** Begin **
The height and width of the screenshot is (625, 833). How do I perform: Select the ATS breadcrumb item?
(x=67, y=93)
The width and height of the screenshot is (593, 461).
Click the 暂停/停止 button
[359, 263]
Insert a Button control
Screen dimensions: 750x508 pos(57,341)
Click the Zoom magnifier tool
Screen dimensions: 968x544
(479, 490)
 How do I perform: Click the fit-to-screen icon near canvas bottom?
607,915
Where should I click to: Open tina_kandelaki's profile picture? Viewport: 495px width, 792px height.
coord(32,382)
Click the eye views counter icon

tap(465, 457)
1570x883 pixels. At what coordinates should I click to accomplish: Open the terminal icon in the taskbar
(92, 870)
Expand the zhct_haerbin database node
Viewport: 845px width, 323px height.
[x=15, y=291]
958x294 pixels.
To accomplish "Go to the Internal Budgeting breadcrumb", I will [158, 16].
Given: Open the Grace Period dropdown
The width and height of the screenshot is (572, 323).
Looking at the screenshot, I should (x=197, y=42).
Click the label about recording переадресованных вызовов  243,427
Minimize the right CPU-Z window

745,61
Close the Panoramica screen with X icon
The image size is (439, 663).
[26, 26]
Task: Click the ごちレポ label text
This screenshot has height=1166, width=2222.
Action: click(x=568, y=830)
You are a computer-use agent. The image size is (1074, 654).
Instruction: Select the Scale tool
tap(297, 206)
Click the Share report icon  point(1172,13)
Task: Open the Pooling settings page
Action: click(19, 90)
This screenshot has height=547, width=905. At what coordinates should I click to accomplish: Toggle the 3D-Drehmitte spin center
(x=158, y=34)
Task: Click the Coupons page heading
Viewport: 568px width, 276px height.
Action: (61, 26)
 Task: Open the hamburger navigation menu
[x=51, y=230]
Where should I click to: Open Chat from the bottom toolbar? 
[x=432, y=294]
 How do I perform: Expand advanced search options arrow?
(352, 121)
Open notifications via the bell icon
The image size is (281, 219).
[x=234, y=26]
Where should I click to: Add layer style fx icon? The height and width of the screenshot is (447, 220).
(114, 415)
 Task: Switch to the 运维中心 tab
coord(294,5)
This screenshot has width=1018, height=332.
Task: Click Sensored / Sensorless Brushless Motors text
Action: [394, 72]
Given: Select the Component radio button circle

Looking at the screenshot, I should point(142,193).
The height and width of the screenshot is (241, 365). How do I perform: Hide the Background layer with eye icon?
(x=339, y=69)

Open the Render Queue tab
** End **
Find each line in the records that contains the word "size", and copy those lines.

The image size is (439, 663).
You are a computer-use agent. The image size is (1074, 654).
The image size is (281, 219).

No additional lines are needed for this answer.